Hemophagocytic lymphohistiocytosis: when the immune system runs amok

G Janka
Klinische Pädiatrie 2009, 221 (5): 278-85
Hemophagocytic lymphohistiocytosis (HLH) is a life-threatening syndrome in which an exaggerated but ineffective immune response leads to severe hyperinflammation. Key players in HLH are activated lymphocytes and histiocytes which infiltrate all organs and secrete large amounts of cytokines. Cardinal symptoms are prolonged fever, hepatosplenomegaly, cytopenias, and hemophagocytosis. Biochemical markers include elevated ferritin, triglycerides, and low fibrinogen. HLH occurs on the basis of various inherited and acquired immune defects.
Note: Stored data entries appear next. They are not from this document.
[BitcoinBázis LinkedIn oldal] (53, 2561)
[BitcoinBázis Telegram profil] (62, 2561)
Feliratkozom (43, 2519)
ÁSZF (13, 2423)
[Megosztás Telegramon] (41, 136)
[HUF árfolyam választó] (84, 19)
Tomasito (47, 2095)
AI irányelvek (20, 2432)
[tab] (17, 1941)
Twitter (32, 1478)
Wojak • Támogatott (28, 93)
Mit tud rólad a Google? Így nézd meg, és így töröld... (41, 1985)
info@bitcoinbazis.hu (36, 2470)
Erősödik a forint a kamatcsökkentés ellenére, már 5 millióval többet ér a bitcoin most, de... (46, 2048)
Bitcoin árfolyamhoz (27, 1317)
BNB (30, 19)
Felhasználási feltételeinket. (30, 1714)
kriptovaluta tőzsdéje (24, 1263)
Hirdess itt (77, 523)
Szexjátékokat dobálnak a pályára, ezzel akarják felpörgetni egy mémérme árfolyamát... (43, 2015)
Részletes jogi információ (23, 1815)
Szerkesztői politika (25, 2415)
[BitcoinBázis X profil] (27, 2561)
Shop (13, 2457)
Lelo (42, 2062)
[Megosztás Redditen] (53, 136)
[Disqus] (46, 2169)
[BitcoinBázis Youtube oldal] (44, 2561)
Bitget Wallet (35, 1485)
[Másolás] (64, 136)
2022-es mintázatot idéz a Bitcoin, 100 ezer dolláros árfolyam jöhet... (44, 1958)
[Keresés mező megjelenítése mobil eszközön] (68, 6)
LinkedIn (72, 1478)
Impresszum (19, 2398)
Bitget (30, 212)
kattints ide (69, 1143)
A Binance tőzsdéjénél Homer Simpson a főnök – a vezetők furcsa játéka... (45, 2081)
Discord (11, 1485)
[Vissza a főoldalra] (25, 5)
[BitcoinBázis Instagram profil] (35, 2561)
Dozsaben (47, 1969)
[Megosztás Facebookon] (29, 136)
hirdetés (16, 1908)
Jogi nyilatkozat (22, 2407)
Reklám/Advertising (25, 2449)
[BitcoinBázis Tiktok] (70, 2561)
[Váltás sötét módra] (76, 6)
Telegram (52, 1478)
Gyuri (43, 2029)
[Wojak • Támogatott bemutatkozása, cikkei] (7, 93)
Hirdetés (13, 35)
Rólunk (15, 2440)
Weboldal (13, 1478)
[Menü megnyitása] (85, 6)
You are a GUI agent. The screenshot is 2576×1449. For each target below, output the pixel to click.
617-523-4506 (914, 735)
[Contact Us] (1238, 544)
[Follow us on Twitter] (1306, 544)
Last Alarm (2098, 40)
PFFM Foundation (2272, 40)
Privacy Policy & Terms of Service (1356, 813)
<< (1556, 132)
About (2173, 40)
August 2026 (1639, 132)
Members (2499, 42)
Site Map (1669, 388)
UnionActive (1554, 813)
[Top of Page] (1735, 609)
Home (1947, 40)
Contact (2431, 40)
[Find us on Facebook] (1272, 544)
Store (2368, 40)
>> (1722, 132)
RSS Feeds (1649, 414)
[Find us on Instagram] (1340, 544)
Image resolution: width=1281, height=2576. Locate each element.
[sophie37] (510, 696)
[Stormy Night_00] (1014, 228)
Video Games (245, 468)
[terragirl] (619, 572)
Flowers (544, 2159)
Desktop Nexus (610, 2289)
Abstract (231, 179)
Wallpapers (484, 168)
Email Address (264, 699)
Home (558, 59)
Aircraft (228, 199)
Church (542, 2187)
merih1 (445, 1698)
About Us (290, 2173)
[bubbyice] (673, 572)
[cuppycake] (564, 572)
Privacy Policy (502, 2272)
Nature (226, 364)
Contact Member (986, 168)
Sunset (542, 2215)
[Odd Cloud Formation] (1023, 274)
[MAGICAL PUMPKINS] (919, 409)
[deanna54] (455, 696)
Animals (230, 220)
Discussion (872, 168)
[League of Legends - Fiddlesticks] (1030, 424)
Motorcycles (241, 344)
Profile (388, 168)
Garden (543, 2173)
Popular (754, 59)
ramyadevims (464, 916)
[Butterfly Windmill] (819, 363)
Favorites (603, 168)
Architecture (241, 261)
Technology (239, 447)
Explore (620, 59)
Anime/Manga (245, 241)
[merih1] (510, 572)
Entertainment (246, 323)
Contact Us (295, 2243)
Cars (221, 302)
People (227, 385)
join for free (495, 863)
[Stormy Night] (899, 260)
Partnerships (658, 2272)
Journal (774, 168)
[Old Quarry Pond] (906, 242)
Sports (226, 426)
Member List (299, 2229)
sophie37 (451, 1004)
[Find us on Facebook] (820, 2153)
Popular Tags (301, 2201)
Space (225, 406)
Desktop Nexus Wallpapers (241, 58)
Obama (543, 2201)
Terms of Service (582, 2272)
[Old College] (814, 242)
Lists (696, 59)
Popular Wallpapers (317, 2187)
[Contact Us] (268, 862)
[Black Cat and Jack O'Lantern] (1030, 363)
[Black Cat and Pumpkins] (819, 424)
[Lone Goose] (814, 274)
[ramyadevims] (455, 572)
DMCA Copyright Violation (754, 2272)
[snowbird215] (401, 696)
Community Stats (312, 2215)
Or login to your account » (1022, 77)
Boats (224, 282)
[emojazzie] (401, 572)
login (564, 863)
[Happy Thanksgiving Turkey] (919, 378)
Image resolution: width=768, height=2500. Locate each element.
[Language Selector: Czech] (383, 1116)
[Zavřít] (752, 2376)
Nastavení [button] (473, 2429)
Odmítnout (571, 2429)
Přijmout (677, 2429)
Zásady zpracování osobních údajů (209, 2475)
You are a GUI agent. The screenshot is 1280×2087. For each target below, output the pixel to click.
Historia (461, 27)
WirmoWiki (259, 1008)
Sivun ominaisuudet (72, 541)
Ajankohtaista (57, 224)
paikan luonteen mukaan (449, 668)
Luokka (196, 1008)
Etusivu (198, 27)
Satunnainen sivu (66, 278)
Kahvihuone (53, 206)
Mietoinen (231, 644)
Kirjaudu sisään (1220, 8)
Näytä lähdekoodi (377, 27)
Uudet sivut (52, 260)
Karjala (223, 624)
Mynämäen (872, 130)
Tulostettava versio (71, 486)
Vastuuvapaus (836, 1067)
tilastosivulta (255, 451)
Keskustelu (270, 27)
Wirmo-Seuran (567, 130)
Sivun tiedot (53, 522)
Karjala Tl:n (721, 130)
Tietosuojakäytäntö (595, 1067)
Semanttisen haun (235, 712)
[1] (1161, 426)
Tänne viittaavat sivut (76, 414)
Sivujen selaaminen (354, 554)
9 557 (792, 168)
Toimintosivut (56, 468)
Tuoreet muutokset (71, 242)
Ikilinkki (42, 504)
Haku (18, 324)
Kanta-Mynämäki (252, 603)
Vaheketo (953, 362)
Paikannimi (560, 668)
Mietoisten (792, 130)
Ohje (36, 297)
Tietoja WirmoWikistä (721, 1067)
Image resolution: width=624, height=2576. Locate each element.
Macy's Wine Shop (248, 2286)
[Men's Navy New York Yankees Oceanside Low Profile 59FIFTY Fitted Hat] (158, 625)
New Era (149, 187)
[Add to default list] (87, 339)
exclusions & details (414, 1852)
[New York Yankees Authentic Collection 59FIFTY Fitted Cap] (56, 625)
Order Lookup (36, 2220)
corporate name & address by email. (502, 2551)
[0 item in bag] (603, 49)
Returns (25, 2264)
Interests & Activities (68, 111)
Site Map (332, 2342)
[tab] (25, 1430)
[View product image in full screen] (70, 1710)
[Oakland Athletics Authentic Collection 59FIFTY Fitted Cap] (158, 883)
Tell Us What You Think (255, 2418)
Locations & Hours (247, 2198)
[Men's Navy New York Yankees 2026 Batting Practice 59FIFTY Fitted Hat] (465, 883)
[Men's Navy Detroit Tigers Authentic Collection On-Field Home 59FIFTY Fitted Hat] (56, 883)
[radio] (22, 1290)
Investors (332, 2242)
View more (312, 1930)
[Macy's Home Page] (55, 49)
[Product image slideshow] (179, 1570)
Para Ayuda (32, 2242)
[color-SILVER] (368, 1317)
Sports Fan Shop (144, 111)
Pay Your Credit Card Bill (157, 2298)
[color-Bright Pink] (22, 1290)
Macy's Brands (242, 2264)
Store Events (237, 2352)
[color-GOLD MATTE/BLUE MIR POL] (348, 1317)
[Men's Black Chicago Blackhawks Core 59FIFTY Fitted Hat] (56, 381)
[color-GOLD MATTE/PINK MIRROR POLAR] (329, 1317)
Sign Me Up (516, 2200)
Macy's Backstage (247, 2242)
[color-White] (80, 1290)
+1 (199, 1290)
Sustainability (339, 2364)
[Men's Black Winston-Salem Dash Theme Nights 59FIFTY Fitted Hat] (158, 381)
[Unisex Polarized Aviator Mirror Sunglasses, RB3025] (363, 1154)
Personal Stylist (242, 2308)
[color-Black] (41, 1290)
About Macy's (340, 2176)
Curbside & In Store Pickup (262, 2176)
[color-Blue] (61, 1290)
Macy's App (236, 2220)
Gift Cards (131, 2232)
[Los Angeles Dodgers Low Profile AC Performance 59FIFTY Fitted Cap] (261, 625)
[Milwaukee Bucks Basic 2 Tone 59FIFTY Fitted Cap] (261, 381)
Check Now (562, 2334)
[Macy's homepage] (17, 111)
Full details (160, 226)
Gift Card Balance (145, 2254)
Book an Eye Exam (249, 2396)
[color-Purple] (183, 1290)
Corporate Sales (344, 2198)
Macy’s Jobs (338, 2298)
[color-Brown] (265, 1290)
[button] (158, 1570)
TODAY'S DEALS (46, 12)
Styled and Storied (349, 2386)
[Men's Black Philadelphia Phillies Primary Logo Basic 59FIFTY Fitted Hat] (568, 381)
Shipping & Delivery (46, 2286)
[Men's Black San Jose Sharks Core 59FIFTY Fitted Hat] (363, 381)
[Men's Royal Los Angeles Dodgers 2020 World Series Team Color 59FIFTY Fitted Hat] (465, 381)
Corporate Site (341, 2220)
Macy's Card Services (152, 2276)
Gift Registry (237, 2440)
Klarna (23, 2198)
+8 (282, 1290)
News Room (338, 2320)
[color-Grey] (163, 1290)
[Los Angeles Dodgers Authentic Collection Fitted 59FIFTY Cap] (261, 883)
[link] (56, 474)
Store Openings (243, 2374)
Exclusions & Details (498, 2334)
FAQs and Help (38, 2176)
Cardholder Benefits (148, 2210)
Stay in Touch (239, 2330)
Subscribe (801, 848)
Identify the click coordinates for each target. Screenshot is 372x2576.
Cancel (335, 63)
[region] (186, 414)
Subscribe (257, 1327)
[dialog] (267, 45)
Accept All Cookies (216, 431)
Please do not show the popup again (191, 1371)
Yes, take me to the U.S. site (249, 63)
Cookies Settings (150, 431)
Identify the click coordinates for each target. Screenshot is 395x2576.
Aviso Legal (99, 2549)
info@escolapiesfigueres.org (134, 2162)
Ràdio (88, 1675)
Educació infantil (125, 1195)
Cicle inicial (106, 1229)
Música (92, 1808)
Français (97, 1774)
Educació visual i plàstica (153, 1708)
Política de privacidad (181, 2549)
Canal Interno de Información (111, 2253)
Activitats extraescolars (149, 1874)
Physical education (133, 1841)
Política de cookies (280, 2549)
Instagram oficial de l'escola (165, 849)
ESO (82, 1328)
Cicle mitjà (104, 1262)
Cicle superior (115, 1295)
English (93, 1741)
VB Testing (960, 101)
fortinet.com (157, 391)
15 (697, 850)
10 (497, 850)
Impaired function of natural killer cells and cytotoxic T cells is shared by all forms of HLH. Nearly all genetic defects identified in inherited cases of HLH are either mutations in the perforin gene or in genes important for the exocytosis of cytotoxic granules. Cytotoxic granules contain perforin and granzymes which induce apoptosis upon entering the target cell. Additionally perforin is important for the down-regulation of the immune response. Acquired forms of HLH are found in association with infectious agents, in patients with autoimmune diseases, in malignant diseases, and in patients receiving immune suppression or after organ transplantation. - HLH is still difficult to diagnose and may be overlooked since initially it may masquerade as a normal infection. HLH should be considered when symptoms are more pronounced than usual and in case of progression. Suppression of the severe hyperinflammation can be achieved with immunosuppressive and immunomodulatory agents and cytostatic drugs. Patients with genetic HLH have to undergo stem cell transplantation for cure.